▶
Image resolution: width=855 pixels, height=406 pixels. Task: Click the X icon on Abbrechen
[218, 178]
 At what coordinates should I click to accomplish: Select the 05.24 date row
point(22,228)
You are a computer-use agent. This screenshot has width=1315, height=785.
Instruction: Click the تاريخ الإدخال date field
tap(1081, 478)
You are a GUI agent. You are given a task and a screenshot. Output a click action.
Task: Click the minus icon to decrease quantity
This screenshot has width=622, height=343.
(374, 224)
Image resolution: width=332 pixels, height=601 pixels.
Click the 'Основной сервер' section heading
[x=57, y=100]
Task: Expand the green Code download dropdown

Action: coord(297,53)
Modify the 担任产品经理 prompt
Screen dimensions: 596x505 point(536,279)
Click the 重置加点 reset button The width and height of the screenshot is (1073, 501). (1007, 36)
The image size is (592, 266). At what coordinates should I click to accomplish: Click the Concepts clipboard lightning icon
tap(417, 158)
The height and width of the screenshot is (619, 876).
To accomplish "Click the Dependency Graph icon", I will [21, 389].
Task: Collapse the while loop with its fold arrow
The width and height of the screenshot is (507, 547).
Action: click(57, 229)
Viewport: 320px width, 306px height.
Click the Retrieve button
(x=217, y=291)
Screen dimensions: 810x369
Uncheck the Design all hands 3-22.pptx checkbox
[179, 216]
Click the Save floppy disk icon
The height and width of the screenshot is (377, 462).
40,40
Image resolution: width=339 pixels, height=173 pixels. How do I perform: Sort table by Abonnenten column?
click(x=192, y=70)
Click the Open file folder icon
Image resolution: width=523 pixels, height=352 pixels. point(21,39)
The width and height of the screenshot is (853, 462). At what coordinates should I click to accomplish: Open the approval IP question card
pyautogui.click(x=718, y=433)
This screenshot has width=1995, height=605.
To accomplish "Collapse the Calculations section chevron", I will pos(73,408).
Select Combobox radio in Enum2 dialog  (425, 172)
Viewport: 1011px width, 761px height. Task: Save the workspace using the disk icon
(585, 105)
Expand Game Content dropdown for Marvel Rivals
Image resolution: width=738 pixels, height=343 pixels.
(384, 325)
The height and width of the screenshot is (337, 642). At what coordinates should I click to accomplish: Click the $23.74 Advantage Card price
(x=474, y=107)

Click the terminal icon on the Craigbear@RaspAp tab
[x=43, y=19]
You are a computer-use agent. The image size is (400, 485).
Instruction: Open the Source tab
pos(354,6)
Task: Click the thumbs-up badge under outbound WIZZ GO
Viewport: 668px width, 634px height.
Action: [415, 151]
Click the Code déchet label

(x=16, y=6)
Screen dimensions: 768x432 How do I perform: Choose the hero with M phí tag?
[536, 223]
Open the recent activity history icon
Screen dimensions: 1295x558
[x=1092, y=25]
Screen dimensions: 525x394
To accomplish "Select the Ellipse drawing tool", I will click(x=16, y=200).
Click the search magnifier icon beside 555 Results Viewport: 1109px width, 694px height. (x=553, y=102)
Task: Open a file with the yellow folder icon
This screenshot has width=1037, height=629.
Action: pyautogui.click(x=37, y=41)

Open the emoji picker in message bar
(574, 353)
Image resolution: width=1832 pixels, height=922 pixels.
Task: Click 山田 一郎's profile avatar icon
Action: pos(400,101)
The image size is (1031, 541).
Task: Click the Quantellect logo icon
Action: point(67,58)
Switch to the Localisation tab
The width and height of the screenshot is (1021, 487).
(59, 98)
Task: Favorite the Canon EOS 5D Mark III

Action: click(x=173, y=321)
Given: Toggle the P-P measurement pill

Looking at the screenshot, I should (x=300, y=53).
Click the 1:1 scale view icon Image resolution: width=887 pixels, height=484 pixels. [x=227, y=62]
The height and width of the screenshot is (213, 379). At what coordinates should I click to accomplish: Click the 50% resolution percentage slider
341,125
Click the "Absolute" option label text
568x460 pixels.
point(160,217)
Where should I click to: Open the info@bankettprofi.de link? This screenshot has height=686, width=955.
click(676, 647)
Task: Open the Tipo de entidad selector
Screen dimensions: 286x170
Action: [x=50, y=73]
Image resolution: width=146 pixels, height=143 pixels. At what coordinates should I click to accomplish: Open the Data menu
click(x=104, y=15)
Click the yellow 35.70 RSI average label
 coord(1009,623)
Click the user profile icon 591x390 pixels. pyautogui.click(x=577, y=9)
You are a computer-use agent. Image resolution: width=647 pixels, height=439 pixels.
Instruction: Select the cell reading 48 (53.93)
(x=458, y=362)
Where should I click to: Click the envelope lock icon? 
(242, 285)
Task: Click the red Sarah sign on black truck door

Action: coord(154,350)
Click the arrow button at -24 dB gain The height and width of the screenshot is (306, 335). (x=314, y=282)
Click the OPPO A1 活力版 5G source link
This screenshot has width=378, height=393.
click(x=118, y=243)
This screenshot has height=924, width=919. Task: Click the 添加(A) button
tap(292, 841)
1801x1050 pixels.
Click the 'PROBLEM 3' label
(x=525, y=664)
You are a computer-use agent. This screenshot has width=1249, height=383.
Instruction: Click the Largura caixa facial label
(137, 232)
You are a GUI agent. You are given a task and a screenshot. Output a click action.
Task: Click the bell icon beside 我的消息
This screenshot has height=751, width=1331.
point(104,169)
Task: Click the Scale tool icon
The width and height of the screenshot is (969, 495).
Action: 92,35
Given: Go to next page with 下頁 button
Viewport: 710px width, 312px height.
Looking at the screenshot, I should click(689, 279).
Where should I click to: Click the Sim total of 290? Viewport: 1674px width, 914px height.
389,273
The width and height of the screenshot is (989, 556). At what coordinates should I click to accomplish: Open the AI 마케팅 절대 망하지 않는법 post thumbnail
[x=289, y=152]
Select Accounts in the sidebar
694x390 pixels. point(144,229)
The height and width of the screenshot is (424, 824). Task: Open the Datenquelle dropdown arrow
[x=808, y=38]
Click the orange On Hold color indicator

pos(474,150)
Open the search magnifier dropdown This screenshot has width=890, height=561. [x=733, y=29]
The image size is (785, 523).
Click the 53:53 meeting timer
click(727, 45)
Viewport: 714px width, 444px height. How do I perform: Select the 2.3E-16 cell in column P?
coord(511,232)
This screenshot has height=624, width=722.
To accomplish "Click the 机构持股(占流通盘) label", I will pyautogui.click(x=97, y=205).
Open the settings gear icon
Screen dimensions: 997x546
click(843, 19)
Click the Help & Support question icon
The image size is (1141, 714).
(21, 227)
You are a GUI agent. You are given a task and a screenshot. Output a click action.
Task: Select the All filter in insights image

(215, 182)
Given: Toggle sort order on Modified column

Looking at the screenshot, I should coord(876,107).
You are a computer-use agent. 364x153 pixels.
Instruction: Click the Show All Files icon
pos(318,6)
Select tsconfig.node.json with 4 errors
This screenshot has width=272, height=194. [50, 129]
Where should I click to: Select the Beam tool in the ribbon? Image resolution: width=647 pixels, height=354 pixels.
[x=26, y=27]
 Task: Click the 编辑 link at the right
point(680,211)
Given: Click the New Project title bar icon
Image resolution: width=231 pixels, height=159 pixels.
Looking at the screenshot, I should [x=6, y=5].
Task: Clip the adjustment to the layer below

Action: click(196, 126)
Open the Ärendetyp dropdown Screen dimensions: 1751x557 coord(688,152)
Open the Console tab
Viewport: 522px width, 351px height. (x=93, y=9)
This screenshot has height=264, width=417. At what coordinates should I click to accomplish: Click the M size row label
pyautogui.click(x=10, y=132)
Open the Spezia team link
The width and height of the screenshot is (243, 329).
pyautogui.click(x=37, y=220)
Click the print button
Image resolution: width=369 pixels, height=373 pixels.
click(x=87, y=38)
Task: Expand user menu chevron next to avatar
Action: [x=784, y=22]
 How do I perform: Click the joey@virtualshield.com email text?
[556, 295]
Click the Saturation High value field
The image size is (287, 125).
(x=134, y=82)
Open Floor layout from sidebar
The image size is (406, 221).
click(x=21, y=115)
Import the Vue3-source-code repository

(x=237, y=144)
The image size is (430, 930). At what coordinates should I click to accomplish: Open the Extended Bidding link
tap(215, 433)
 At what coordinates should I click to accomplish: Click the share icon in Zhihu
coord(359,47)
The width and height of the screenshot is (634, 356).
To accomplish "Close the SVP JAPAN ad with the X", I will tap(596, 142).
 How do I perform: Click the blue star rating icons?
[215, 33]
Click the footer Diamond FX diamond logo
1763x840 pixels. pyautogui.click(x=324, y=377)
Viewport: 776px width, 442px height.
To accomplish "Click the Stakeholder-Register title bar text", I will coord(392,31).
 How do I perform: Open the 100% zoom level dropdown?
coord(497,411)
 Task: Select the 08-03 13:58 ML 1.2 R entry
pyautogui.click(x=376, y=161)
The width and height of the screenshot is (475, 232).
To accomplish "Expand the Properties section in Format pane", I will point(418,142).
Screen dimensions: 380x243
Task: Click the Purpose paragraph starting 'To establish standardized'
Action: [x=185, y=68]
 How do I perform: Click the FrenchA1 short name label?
◀
• [The task]: Where does the word "Collapse" occur in the records? Return every line that holds it.

• [The answer]:
Task: Collapse the while loop with its fold arrow
To accomplish "Collapse the Calculations section chevron", I will pos(73,408).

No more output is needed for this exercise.